The lines to return are those from the line holding "Given: Open ЛУКОЙЛ ао 2023 dividend page" through the last line of the entries below, both included, written exactly and without pictures.

........

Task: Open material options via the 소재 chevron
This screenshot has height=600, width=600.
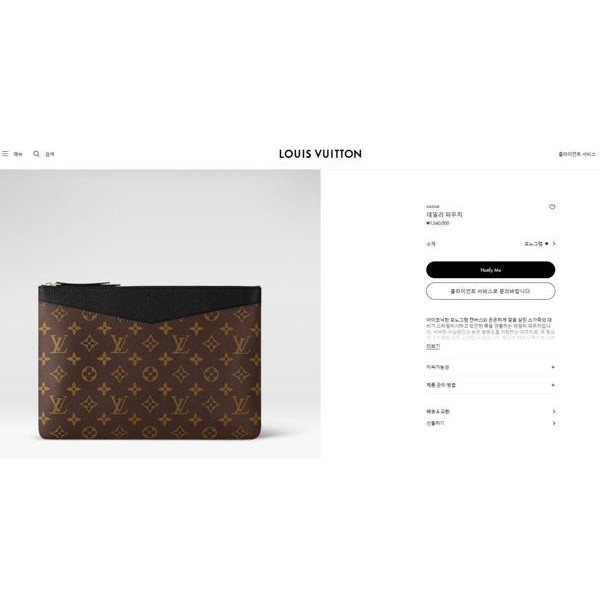Action: point(554,244)
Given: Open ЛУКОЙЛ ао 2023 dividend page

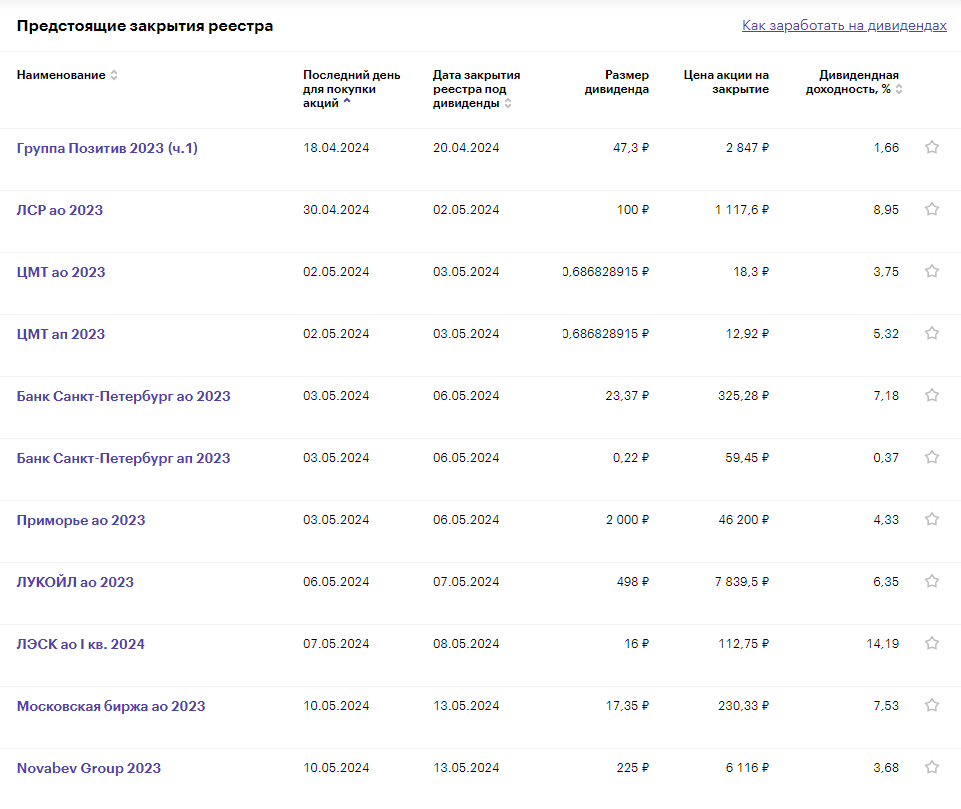Looking at the screenshot, I should [x=75, y=582].
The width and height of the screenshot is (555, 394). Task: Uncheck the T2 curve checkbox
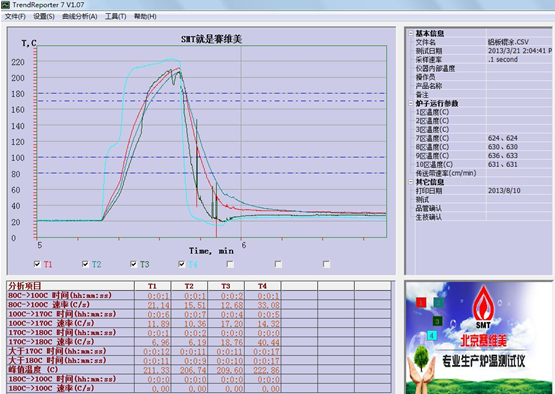pos(85,264)
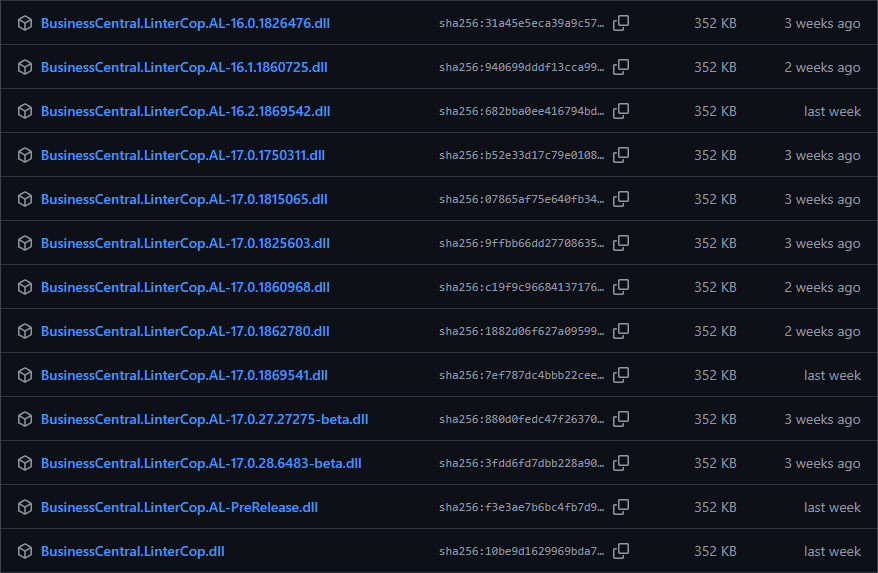Copy SHA256 hash for AL-17.0.1825603.dll

(621, 243)
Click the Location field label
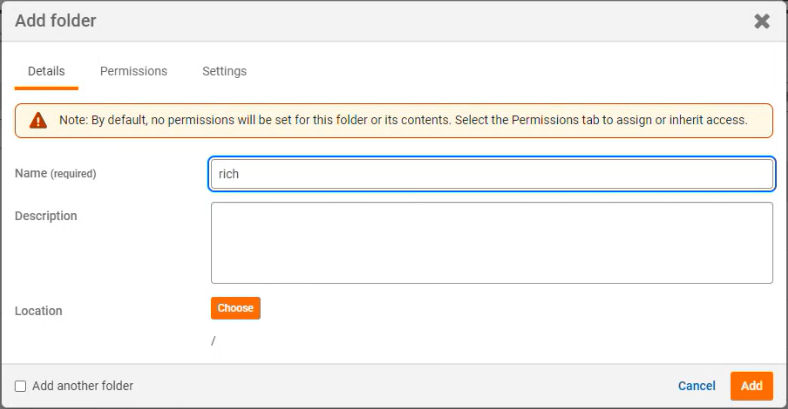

........

> [Answer to the problem]:
Given: Open ЛУКОЙЛ ао 2023 dividend page

Looking at the screenshot, I should [x=75, y=582].
The width and height of the screenshot is (555, 394). Task: Uncheck the T2 curve checkbox
pos(85,264)
Copy SHA256 hash for AL-17.0.1825603.dll

(621, 243)
Click the Location field label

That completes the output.